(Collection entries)
==*==

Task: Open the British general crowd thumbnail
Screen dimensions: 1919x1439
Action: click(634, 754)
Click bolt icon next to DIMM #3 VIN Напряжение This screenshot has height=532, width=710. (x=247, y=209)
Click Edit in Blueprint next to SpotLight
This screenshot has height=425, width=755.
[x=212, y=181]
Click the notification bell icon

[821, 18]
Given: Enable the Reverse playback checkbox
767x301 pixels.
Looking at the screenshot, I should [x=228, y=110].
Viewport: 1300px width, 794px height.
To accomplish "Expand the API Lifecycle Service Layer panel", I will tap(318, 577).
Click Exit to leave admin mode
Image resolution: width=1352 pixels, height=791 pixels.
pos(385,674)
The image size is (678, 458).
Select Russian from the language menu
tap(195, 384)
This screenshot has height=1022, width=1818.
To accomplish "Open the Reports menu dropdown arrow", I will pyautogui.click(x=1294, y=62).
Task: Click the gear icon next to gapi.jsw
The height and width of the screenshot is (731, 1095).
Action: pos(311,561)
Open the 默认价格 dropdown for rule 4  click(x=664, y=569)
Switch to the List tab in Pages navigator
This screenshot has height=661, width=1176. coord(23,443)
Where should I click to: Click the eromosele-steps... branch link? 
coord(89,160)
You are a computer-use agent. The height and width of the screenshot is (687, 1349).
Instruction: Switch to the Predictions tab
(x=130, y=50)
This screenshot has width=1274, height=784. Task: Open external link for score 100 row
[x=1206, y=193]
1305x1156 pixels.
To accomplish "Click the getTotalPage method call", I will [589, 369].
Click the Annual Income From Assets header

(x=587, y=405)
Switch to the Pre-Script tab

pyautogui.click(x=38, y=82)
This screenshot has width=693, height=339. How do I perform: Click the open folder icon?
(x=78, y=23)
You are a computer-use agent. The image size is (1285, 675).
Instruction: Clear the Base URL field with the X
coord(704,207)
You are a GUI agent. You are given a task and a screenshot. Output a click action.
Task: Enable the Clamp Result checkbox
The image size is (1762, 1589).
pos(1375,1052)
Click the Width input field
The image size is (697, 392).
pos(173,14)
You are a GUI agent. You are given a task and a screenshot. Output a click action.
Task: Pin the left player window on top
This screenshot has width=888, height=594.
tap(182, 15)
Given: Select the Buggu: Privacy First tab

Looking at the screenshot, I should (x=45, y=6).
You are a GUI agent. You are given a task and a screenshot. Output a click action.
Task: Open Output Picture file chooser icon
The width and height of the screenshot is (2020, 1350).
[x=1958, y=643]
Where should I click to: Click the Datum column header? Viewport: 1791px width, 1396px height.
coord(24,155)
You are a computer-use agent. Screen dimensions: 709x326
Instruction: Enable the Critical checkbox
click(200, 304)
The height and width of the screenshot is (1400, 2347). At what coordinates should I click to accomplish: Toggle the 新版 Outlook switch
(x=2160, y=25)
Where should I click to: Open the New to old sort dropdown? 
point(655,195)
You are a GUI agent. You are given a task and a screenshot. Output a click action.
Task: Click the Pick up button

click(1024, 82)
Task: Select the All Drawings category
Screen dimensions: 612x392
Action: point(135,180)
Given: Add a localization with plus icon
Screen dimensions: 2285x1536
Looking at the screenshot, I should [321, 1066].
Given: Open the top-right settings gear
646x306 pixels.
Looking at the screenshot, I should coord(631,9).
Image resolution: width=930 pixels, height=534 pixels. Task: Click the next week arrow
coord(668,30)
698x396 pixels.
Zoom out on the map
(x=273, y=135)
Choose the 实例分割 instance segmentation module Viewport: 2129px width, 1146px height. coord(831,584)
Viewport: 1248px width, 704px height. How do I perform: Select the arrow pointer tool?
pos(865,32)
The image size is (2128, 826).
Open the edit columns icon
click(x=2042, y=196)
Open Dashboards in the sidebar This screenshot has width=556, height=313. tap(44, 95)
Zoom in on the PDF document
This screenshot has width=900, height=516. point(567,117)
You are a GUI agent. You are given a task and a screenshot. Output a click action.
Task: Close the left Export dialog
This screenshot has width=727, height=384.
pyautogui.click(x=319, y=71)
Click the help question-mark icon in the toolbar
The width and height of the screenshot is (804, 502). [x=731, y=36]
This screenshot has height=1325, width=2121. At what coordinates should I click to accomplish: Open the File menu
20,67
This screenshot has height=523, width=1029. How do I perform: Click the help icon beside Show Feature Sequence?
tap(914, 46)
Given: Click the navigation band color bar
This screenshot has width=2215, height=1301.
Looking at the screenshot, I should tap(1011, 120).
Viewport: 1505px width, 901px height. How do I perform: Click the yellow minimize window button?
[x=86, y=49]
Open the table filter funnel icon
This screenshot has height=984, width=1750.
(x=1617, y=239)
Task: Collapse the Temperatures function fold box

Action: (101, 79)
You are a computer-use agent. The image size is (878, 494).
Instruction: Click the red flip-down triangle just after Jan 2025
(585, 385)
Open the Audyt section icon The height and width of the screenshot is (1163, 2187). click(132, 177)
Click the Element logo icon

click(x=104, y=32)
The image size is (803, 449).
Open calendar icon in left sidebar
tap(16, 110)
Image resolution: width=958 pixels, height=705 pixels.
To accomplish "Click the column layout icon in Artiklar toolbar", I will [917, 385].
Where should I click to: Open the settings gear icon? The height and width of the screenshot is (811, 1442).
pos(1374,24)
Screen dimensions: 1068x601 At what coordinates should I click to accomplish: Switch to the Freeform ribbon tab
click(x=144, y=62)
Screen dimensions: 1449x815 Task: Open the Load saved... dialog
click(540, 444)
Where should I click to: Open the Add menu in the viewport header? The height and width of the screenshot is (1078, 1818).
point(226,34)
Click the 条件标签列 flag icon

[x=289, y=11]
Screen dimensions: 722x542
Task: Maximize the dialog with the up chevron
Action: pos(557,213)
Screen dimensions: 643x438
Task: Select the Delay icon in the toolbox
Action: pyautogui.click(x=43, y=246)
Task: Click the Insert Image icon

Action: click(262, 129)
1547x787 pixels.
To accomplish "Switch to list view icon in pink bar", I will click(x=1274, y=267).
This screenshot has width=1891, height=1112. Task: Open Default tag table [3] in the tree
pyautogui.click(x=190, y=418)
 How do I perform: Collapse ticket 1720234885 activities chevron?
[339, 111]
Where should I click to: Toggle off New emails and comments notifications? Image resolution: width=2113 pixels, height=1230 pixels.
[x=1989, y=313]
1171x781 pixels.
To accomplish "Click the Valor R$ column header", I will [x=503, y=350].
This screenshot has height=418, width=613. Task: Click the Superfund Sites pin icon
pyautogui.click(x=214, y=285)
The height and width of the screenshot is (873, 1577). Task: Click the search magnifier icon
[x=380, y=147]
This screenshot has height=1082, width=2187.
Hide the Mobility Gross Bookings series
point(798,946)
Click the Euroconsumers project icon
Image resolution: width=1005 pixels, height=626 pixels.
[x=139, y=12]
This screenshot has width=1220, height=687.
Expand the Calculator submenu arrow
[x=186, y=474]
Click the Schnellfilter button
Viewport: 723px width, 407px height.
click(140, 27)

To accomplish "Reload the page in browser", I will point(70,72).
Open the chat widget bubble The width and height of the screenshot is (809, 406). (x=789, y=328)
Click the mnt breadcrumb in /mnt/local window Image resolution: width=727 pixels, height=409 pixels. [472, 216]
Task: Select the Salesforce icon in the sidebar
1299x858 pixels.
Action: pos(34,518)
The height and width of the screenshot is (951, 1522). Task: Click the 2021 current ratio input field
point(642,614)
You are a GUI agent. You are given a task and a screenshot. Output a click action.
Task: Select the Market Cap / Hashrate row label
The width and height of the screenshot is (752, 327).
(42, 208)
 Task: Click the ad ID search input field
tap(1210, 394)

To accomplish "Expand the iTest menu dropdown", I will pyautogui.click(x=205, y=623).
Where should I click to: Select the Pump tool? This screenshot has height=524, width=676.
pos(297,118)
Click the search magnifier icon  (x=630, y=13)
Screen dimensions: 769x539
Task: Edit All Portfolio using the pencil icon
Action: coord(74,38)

==*==

▸ Exercise directions: From the records above, print exactly the lines that run from the line with "You are a computer-use agent. The image size is (878, 494)." to the line with "Open the Audyt", inclusive.

▸ Output:
You are a computer-use agent. The image size is (878, 494).
Instruction: Click the red flip-down triangle just after Jan 2025
(585, 385)
Open the Audyt section icon The height and width of the screenshot is (1163, 2187). click(132, 177)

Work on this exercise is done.